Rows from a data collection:
## Begin

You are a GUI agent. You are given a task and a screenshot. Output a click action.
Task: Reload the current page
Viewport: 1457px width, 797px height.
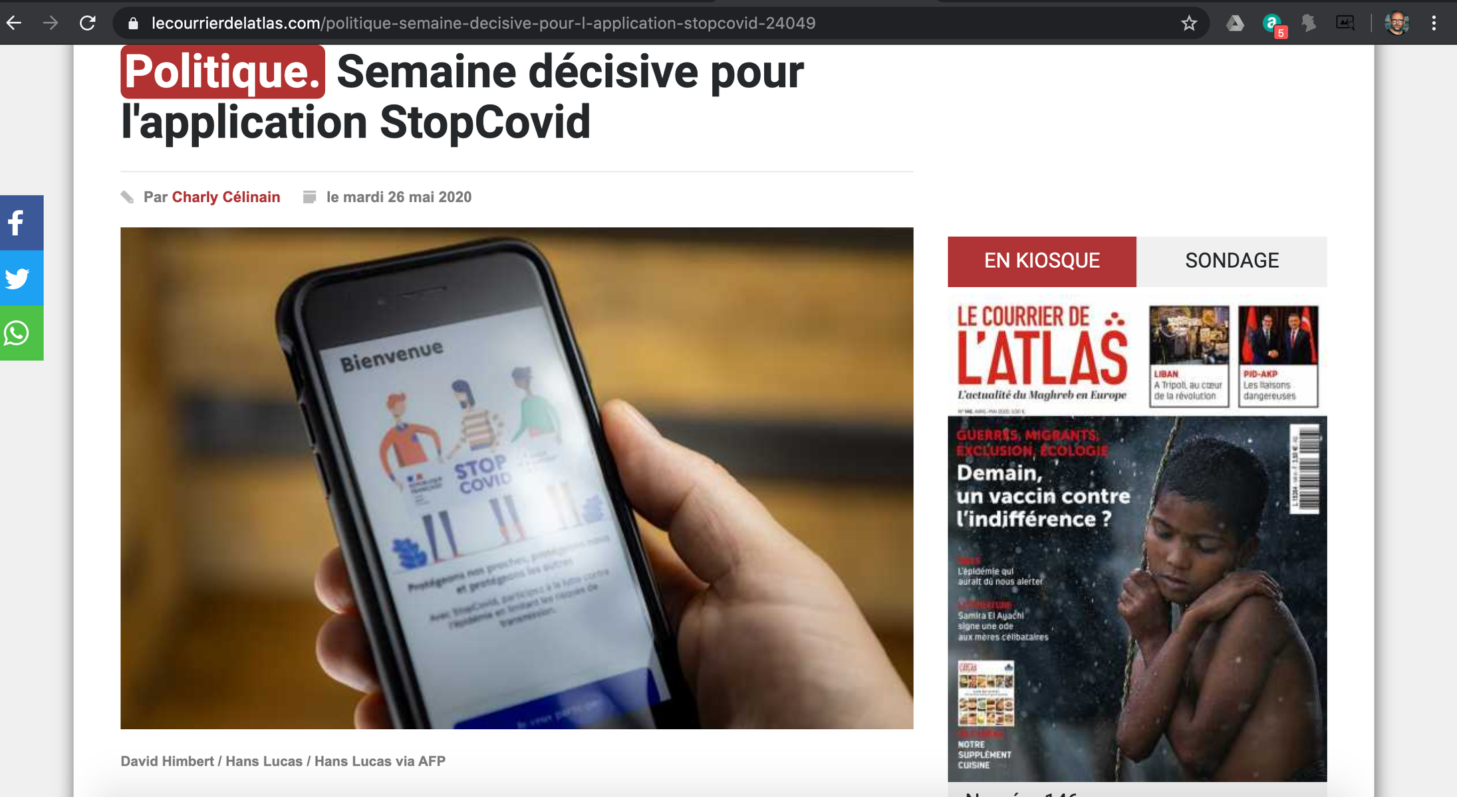(88, 23)
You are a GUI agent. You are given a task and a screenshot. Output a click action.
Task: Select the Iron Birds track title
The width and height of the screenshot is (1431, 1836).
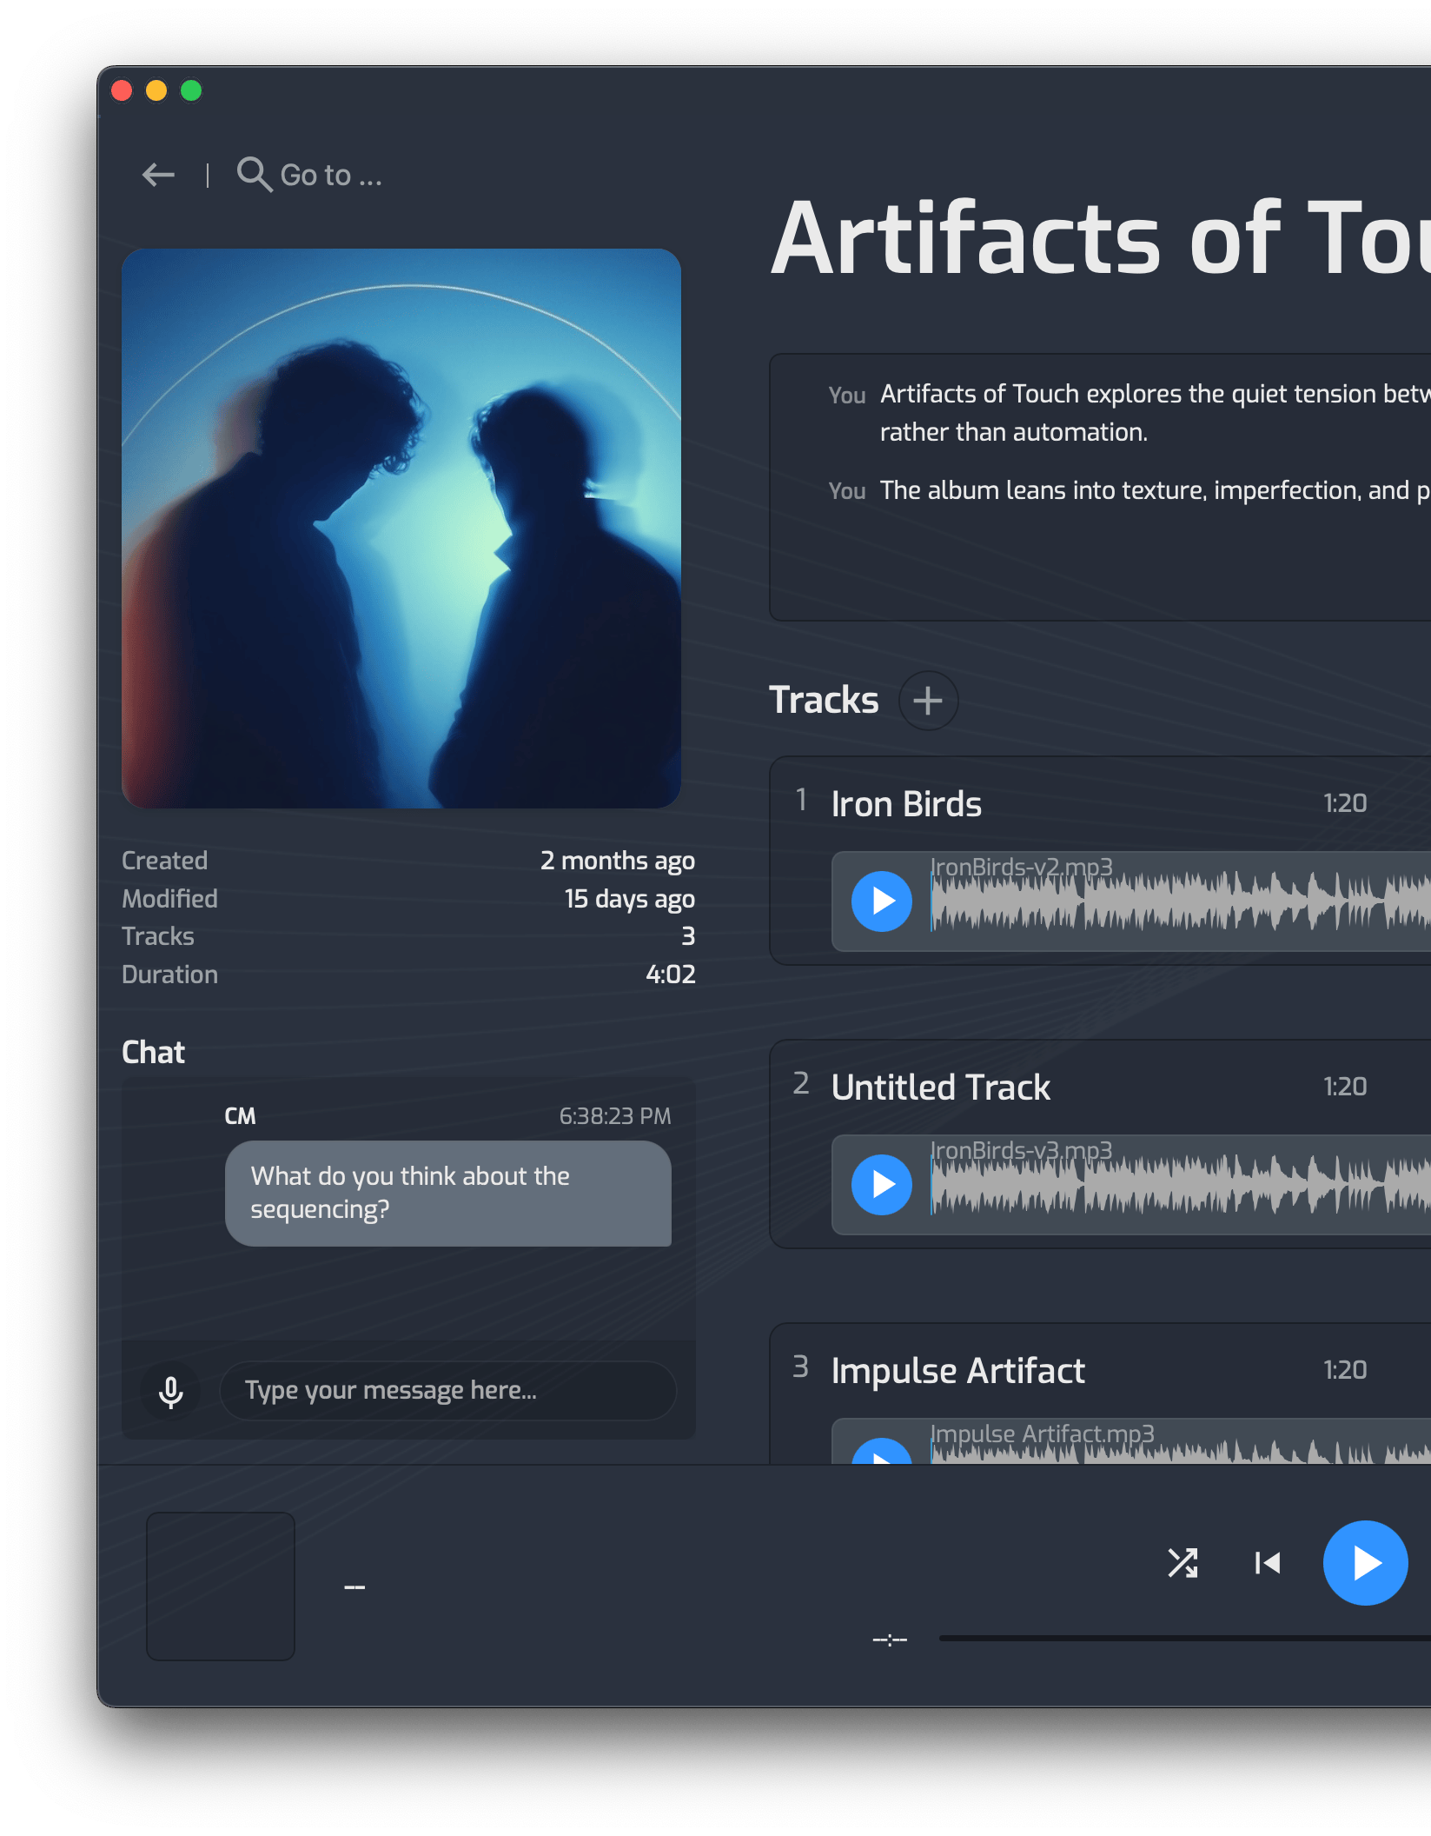click(x=906, y=804)
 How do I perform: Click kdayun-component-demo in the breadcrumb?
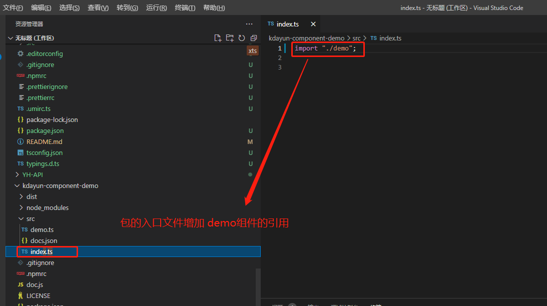point(306,38)
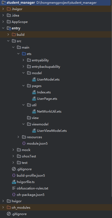The image size is (112, 218).
Task: Click the orange build folder icon
Action: coord(14,34)
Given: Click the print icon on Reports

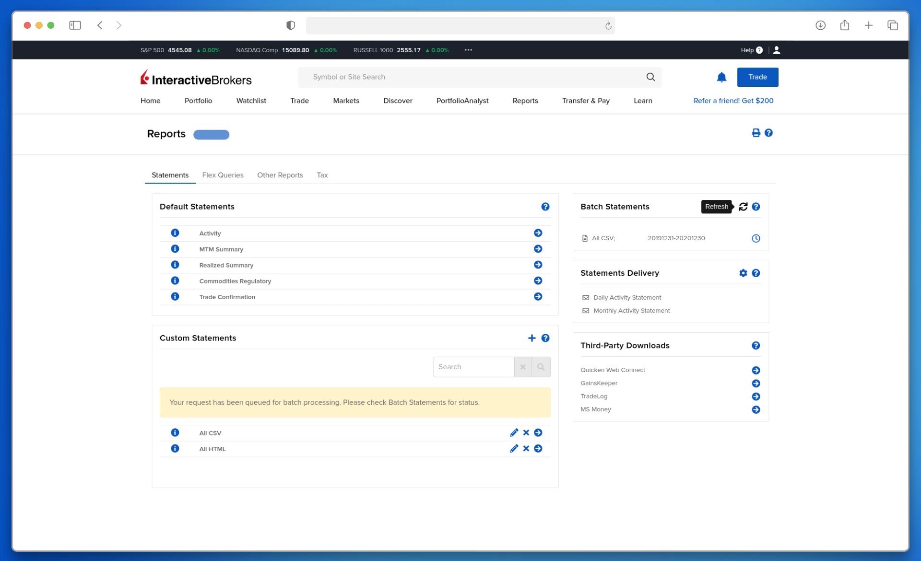Looking at the screenshot, I should click(756, 133).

## End

Instructions for the task
Extract the text of every row above verbatim, omitting the pictures.

Final result
You are a GUI agent. You are given a task and a screenshot. Output a click action.
Task: Reload the current page
Viewport: 1457px width, 797px height.
(88, 23)
You are a GUI agent. You are given a task and a screenshot. Output a click action.
Task: Select the Iron Birds track title
The width and height of the screenshot is (1431, 1836).
click(x=906, y=804)
 How do I perform: Click kdayun-component-demo in the breadcrumb?
point(306,38)
The image size is (112, 218).
Task: Click the orange build folder icon
Action: coord(14,34)
Given: Click the print icon on Reports

Looking at the screenshot, I should click(756, 133).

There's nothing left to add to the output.